Rango: Ahh, yes... The ancient cactus fruit. [takes the fruit] I believe your people use it as a seasoning when preparing your native dishes. [eats the fruit]
Wounded Bird: Also natural laxative.
Rango: [chokes and coughs the fruit back out]
Wounded Bird: Shh, pick up trail. Three men, heading west. One blind, one with... [sniffs the air] ... enlarged prostate, riding sidesaddle.
Waffles: What he say?
Furgus: They're ridin' sidesaddle.
Beans: Shh! We're whispering.
Spoons: What'd he say?
Turley: Someone's got a bad valve.
Doc: Alright, which one of you fellows needs a checkup? [snaps rubber glove onto right hand]
Wounded Bird: Awkward.
- Wounded Bird's analysis of the mole family.Rango: Choleric varmints, ain't they?
Wounded Bird: Dysfunctional family. Need intervention.
- The Curse Cut Short when the toad gets carried off by the hawk, with a Shout-Out to The Good, the Bad and the Ugly:"You son of a—[hawk screeches]"

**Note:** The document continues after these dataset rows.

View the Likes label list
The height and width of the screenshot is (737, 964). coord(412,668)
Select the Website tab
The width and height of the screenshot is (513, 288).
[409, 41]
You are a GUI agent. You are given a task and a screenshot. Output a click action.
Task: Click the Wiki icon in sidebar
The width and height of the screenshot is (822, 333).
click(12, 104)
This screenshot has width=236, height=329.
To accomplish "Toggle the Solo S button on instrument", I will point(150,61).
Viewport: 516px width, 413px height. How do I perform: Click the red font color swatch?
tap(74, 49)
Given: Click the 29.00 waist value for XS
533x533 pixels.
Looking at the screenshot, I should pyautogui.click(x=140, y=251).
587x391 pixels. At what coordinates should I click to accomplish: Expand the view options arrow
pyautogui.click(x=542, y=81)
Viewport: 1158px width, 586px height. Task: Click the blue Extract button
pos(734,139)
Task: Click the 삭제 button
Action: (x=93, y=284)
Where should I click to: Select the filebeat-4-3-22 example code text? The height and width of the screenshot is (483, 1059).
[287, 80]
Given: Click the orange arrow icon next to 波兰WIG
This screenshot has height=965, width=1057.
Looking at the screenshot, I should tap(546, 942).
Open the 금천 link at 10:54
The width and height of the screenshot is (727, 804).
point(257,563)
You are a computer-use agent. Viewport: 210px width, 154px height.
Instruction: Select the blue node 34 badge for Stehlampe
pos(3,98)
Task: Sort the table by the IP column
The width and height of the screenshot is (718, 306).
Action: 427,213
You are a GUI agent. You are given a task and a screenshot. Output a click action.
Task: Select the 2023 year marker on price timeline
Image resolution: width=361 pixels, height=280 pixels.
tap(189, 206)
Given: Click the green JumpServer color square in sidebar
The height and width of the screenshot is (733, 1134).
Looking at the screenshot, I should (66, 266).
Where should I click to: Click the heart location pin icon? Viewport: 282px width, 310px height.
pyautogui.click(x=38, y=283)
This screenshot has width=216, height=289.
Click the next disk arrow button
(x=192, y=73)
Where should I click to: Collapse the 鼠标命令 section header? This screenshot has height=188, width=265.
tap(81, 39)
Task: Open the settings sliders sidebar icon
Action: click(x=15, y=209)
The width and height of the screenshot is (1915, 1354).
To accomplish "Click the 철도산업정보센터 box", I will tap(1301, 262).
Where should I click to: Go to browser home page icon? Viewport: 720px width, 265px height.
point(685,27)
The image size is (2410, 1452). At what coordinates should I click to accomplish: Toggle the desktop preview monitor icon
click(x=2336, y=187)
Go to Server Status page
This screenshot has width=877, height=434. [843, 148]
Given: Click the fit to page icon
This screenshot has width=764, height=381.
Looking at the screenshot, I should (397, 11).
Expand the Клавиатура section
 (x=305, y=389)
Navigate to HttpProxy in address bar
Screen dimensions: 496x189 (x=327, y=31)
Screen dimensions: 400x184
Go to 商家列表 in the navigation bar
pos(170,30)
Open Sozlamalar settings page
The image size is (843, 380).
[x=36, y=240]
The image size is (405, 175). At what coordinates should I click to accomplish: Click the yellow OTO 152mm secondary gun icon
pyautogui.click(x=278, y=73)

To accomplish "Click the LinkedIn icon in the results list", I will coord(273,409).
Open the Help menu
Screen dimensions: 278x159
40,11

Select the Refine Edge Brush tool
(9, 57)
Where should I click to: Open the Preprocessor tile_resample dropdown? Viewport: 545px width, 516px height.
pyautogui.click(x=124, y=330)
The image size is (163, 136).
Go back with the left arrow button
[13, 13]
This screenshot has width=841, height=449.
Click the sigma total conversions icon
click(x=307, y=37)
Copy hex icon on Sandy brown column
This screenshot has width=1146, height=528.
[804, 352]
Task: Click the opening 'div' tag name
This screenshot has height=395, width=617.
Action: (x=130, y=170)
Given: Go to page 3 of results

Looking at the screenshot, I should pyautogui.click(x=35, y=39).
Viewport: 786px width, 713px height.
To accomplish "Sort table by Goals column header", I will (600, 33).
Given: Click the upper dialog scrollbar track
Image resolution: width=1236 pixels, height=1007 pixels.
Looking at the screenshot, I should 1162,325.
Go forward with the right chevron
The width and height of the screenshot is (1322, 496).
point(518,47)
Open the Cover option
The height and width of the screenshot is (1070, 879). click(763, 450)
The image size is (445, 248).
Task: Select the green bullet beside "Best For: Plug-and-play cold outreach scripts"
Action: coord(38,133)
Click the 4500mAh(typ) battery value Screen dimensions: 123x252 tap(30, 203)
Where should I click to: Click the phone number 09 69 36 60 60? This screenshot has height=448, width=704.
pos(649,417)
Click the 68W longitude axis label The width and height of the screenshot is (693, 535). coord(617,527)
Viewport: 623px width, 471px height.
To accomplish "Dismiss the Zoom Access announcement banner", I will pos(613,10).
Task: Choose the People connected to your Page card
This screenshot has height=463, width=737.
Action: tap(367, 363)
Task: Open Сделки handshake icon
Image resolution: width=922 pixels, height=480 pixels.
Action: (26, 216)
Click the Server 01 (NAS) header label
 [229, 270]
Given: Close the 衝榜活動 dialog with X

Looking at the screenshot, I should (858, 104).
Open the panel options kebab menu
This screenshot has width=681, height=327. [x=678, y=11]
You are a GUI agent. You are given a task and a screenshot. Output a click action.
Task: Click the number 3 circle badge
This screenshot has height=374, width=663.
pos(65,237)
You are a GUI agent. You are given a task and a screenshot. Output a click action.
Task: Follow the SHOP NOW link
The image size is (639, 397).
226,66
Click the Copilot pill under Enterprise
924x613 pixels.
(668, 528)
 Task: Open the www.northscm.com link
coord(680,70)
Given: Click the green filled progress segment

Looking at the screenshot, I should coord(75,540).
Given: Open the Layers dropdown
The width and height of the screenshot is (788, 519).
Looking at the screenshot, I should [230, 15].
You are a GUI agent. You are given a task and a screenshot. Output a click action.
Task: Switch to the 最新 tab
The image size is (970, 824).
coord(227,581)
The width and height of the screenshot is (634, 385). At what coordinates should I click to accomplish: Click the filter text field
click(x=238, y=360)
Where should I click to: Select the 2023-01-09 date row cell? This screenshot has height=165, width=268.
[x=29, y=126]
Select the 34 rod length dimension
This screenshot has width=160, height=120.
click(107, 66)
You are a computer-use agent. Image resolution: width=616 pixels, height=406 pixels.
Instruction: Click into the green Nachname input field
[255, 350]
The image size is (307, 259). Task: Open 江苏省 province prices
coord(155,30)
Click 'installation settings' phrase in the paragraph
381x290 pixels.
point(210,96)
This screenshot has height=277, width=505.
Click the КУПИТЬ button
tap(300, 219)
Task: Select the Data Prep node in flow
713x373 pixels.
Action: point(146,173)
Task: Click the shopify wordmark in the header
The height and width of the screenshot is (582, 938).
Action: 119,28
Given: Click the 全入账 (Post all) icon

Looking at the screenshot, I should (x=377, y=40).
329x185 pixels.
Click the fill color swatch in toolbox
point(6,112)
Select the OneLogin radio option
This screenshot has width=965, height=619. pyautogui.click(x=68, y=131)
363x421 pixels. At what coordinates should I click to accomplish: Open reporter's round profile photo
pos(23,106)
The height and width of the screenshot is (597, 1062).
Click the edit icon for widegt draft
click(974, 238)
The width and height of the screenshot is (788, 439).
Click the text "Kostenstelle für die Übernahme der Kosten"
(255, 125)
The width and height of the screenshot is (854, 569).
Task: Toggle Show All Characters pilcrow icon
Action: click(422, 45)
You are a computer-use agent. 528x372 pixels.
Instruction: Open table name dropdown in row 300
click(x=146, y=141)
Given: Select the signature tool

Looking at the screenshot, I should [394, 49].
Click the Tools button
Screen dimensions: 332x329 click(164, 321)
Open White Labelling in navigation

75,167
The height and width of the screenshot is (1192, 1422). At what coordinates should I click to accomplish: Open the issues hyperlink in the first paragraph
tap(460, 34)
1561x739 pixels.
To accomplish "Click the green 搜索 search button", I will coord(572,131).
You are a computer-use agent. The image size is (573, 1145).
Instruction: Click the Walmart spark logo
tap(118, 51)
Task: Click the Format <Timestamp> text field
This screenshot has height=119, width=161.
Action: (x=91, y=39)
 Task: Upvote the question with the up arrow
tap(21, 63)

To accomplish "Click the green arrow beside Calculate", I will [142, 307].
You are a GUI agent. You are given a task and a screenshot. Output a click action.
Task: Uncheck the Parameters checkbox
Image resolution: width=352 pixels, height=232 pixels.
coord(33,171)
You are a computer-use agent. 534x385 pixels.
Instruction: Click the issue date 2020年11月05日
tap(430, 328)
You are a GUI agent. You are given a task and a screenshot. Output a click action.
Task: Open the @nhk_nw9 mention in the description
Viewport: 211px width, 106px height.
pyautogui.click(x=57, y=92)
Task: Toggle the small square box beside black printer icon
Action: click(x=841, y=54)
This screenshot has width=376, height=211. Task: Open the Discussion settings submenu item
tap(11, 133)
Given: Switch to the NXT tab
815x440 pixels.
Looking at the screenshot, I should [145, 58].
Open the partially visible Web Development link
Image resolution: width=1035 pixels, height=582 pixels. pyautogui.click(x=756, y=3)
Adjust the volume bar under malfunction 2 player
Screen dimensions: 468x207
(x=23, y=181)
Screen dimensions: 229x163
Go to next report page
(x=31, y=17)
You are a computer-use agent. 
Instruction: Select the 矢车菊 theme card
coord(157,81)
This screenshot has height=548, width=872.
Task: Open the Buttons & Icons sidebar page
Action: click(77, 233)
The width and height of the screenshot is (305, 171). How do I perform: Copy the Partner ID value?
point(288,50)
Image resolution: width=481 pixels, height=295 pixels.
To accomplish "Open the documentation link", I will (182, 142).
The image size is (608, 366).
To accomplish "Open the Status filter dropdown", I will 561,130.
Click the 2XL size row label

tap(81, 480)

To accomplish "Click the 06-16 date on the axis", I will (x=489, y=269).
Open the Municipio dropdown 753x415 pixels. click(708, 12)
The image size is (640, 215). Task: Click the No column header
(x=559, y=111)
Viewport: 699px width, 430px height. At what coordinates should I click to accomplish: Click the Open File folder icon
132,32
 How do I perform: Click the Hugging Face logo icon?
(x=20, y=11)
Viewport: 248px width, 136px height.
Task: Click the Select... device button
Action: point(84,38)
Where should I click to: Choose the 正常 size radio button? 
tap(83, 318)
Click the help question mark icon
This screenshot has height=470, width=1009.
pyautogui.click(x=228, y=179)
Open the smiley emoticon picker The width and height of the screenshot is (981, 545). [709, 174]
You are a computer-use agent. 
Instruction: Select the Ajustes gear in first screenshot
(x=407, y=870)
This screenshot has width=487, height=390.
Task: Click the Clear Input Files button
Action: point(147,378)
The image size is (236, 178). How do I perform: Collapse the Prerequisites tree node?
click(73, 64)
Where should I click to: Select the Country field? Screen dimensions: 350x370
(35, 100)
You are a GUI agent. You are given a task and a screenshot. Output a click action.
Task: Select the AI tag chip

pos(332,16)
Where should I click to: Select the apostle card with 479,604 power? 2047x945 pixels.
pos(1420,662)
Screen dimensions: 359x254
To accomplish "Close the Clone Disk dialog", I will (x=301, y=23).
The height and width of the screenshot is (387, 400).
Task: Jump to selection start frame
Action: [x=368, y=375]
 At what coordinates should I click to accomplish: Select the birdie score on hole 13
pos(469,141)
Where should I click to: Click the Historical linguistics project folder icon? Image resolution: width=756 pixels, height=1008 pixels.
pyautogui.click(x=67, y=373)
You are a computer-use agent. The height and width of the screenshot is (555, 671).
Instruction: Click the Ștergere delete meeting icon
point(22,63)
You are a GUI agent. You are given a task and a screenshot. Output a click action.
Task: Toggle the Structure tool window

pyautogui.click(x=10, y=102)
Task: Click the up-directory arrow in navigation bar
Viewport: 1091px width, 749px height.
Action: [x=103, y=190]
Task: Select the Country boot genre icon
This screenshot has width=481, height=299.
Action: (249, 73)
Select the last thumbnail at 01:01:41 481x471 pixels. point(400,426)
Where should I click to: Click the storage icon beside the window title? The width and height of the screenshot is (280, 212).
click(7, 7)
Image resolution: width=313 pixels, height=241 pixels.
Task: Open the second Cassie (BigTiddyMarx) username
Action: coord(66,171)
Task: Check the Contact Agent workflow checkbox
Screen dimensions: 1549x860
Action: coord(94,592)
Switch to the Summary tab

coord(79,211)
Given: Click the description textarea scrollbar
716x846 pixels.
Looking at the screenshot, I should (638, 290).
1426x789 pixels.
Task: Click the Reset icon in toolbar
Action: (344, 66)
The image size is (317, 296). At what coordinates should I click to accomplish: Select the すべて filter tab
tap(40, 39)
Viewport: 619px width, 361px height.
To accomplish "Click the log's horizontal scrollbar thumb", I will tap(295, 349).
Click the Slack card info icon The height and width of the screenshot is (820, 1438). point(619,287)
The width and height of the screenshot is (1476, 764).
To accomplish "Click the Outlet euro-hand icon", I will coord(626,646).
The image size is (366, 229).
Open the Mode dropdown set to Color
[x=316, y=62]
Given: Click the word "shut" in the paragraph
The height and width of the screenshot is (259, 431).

- Beforehand, where he promises to let the then-nameless chameleon kiss his sister if he'll let them hide together in the bottle.
- The posse and the mariachi owls pretending to be thespians. Rango's high-pitched voice makes it all the funnier.Rango: Good sir! Gracious good afternoon to thee and thee and thee! May I present, Madam Lupone's Terpsichorean Troupe of Traveling Thespians!
- Spoons giving "the signal!"Pappy: [after a few tense moments] Is sumthin' suppose'ta happen?
Rango: I'm open to suggestions.
- The entire pre-fight and chase/fight scene with the mole clan and the posse counts as both a CMOF and CMOA.
- The first time Beans comes out of her BSOD:"And until the people of Andromeda Five return him safe and sound, I will not sell my ranch!"
- Rango gives a eulogy for Mr. Merrimack, the bank keeper, using whatever sounds vaguely right:"We are gathered here today to honor this man, Mr. Merrimack... a.k.a. 'Fluffy Joe.' You have the right to remain silent. Speak now or forever hold your peace. Amen."
- Rango giving a Death Glare to the mariachi owl to keep them from singing about his death in the Mojave Desert anymore.
- In the extended ending of the film, Rango attempts to give one last speech with a silly, booming voice before riding off into the sunset on a roadrunner:"My fellow comrades. There will be times when you doubt yourself. When you feel pummeled by the cataclysms of life, remember this moment. Remember me. Know that I will be there watching you, sometimes at inappropriate moments. That's part of the deal. And remember, within all of us resides the true Spirit of the— [Rango suddenly falls off his roadrunner.] Let's take that from the top."
- Watch the end credits carefully — at one point, you can see the owl with the surf guitar imitate The Who, then Jimi Hendrix.
- The posse put on a play to distract the bank robbers. One of the robbers isn't impressed.
- Beans saying, "And it's not a rash, it's a birth mark!"
- The hoedown. It's so bizarre and hilarious.
- The Spirit of the West's "alabaster chariot".
- "Is this Heaven?" "If it were, we'd be eatin' Pop Tarts with Kim Novak."
- The hawk's nasty grin when it's about to get Rango out of the vending machine.